Robert D. Kaplan
Over the span of the decades since World War II, the United States Navy has made Asia rich but not altogether stable. It was only the security guarantee provided by the U.S. Navy that allowed Asian countries not to fear one another and thus to concentrate on building their economies instead of their militaries. The result has been the Asian economic miracle, which began to gather force in the late 1970s and has continued to the present day. Of course, Asians themselves have ascribed their success to “Asian values”—the emphasis on order and hierarchy embodied in the Confucian ethos. But “the region’s peaceful postwar coexistence, far from being somehow organic to local political cultures,” notes Richard McGregor in “Asia’s Reckoning,” “had been underwritten by the U.S. military.”
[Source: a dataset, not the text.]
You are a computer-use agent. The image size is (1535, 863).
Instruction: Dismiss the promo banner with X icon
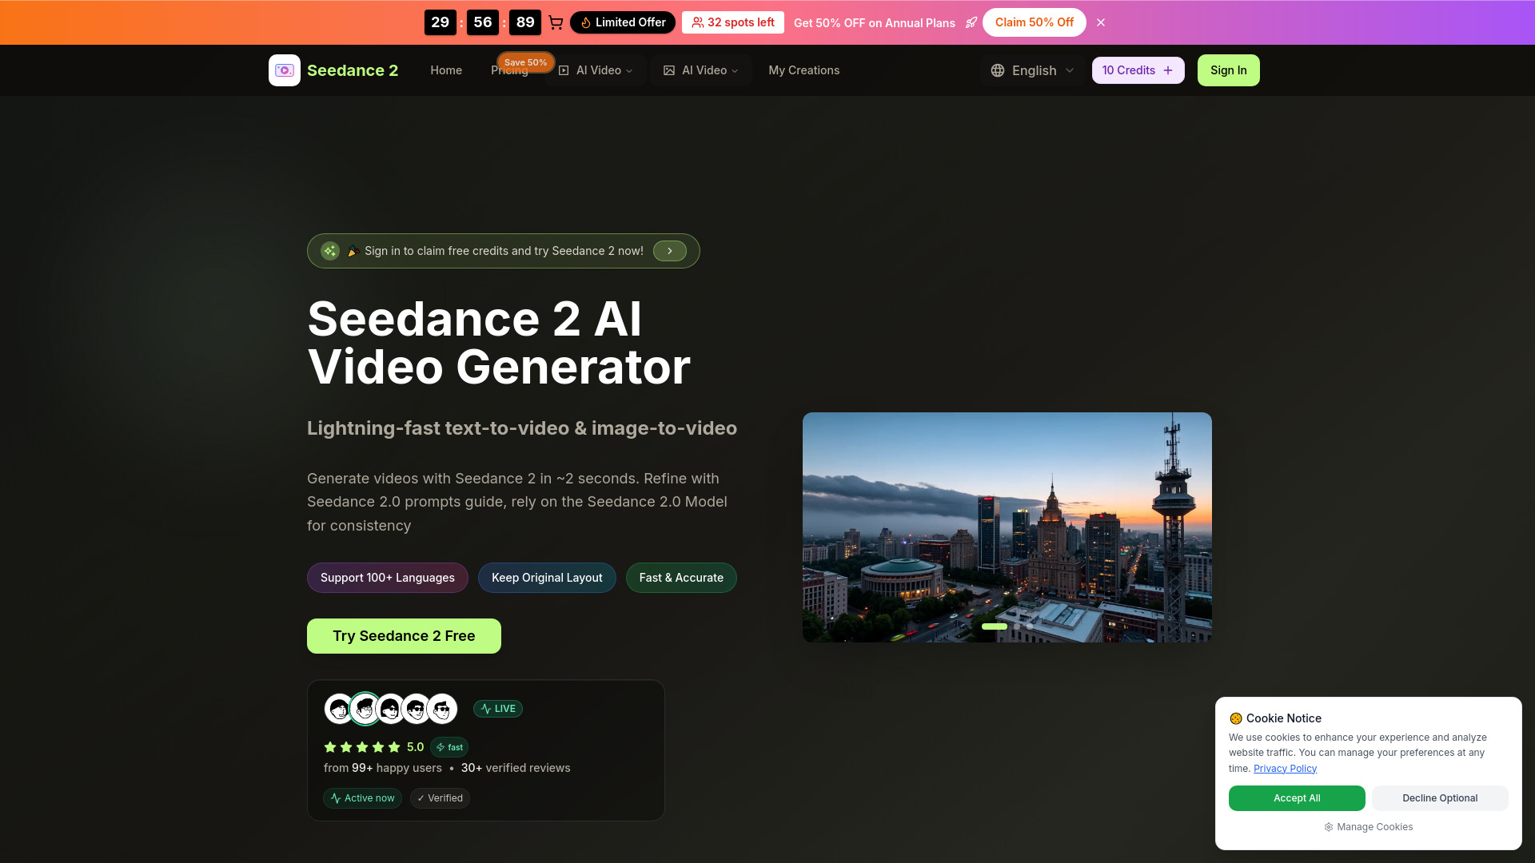coord(1101,22)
Now the situation is changing. The rise of the Chinese navy and the arms race that it has set off across Asia have made the region’s stability tenuous. “A single shot fired in anger” in the East China Sea (where China’s claims face off against Japan’s), or in some other zone of dispute, could send financial markets tumbling, Mr. McGregor notes, and affect “trade routes, manufacturing centers, and retail outlets on every continent.”
A former Financial Times bureau chief in Beijing and Washington, Mr. McGregor has written a shrewd and knowing book about the relationship between China, Japan and America over the past half-century. Among much else, he shows how the world’s top three economies are now imprisoned by increasingly unstable dynamics, and not only in the military realm.